## Data
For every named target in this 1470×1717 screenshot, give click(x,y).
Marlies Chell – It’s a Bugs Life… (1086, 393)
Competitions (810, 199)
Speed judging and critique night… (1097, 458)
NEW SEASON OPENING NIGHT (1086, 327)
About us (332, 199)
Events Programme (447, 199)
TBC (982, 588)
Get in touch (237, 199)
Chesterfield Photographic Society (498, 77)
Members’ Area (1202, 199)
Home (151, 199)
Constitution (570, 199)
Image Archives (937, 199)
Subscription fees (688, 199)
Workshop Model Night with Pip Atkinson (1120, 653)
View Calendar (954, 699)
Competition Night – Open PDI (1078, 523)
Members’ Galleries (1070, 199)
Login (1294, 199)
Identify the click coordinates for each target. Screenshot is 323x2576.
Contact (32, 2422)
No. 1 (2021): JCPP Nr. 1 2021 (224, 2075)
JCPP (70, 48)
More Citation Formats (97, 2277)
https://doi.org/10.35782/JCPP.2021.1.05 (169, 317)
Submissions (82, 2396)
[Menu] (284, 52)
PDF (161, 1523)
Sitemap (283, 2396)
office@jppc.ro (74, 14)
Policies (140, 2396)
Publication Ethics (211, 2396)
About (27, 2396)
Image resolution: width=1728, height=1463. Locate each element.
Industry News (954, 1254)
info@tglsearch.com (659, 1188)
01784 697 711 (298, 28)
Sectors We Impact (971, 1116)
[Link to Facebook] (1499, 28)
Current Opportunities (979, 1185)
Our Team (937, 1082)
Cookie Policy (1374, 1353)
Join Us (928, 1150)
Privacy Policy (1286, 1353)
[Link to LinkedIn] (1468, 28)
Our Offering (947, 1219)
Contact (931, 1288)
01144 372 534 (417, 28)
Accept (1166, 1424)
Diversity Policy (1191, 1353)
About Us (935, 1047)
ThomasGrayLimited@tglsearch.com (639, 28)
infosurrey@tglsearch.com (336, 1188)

## Assignment
Beginning from the line that contains "No. 1 (2021): JCPP Nr. 1 2021 (224, 2075)", give each line again exactly, through the final line of the records.

## Response to the task
No. 1 (2021): JCPP Nr. 1 2021 (224, 2075)
JCPP (70, 48)
More Citation Formats (97, 2277)
https://doi.org/10.35782/JCPP.2021.1.05 (169, 317)
Submissions (82, 2396)
[Menu] (284, 52)
PDF (161, 1523)
Sitemap (283, 2396)
office@jppc.ro (74, 14)
Policies (140, 2396)
Publication Ethics (211, 2396)
About (27, 2396)
Image resolution: width=1728, height=1463. Locate each element.
Industry News (954, 1254)
info@tglsearch.com (659, 1188)
01784 697 711 (298, 28)
Sectors We Impact (971, 1116)
[Link to Facebook] (1499, 28)
Current Opportunities (979, 1185)
Our Team (937, 1082)
Cookie Policy (1374, 1353)
Join Us (928, 1150)
Privacy Policy (1286, 1353)
[Link to LinkedIn] (1468, 28)
Our Offering (947, 1219)
Contact (931, 1288)
01144 372 534 (417, 28)
Accept (1166, 1424)
Diversity Policy (1191, 1353)
About Us (935, 1047)
ThomasGrayLimited@tglsearch.com (639, 28)
infosurrey@tglsearch.com (336, 1188)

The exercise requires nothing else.